Warped Characters?

In the very first draft of my very first novel, I struggled with character a lot–I didn’t have any bad ones.  Nope, all my characters were well-meaning, with great heart and minor, excusable flaws.  Even the person who burned down the church had a perfectly good reason for doing it–not a justification, exactly, but certainly enough rationale to make him a sympathetic character.

Readers commented that my characters were all just too unbelievably well-behaved and pleasant.  So, in my next novel attempt, I did try to make some more believable bad guys. Really. There were some guys in a lab, there were some military guys, there were some guys who just wanted to protect their own ill-gotten power. But then it turned out they all had interests in the situations, and that in some circumstances they were wonderful supporters of all that was good and right, and only in certain other circumstances did they release their inner villain.  Of course, this time, the person who burned down the church had absolutely iron-clad reasons for why he had to do it, and he was a hero, not a villain.

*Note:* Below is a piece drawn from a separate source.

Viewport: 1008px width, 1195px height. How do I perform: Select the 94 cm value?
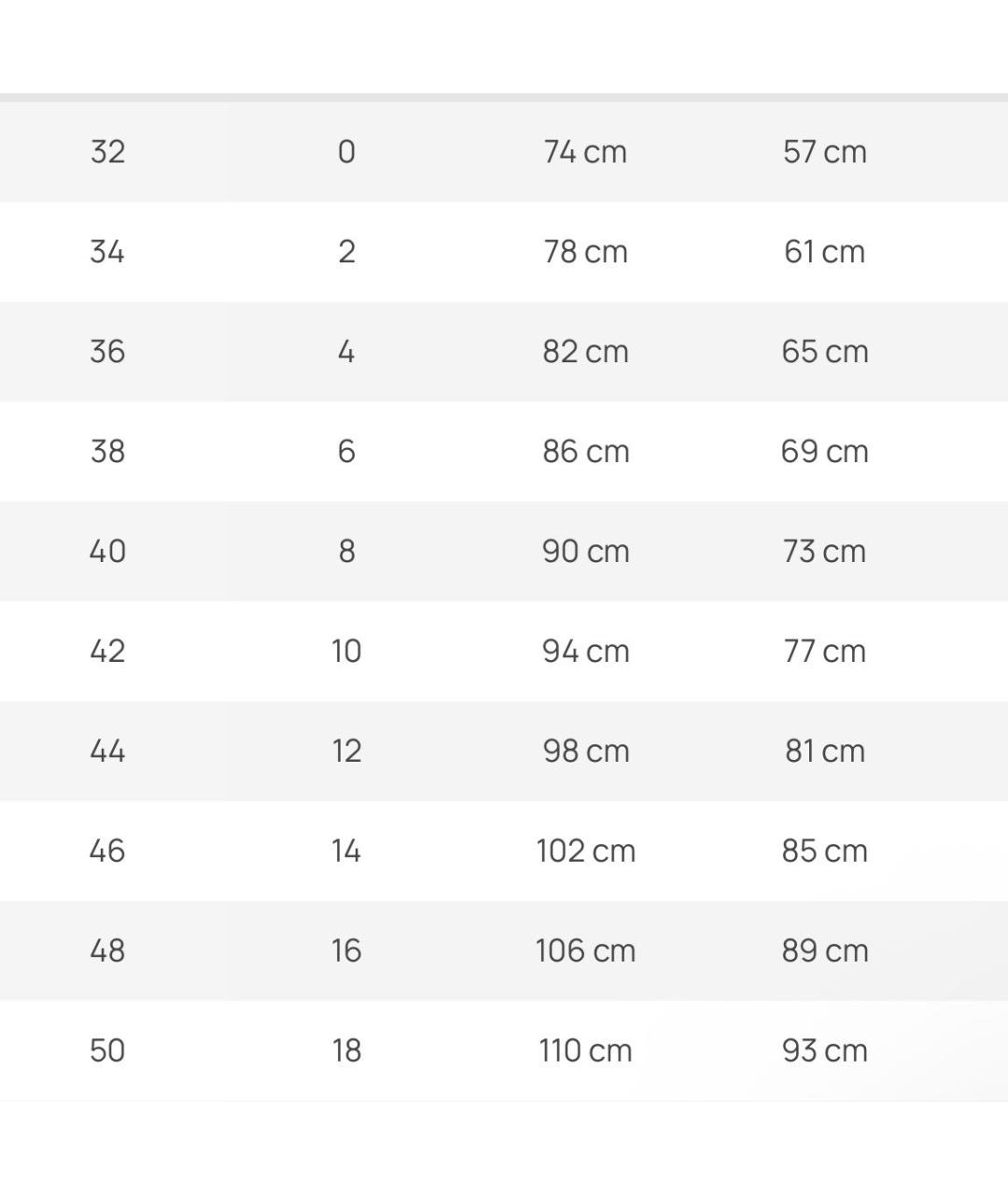585,651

In my third novel, I think I finally managed to make some bad guys–actually some people with anti-social interests sitting in a room plotting to wreak havoc on the lives of those around them by taking away their health insurance and jobs, or something like that.  Truly bad guys, the sort that wanted to return rampant inequality and hierarchical authority to the world.  And then, people got to yell at them for a long time about how much they wanted to hurt them.  At least I got through that book without any new arsonists!

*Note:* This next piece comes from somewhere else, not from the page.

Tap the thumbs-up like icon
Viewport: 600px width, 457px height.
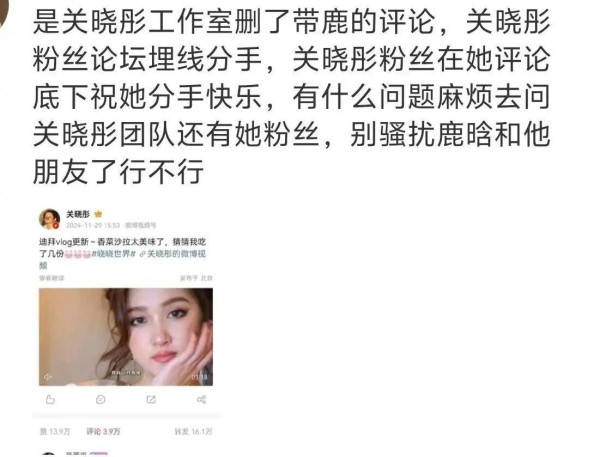(50, 400)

Writing heroes and heroines is relatively easy for me.  I can invent past lives, ambitions, dreams, quirks, and speech patterns.  I can describe days in the lives of, their homes, their companions.  But writing characters who intentionally do evil things is a struggle.  At those times, I tend to go to stock characters and stereotypes.  I need to work on building characters who are human, who do bad things, who might feel bad about doing those bad things but still are not totally redeemed at the end of the day.  Like Alec in Tess of the D’Urbervilles, who is totally a villain and totally understandable and mostly redeemed and still experiences poetic justice.  Writing a villain like Alec would be the  crowning achievement of my writing career!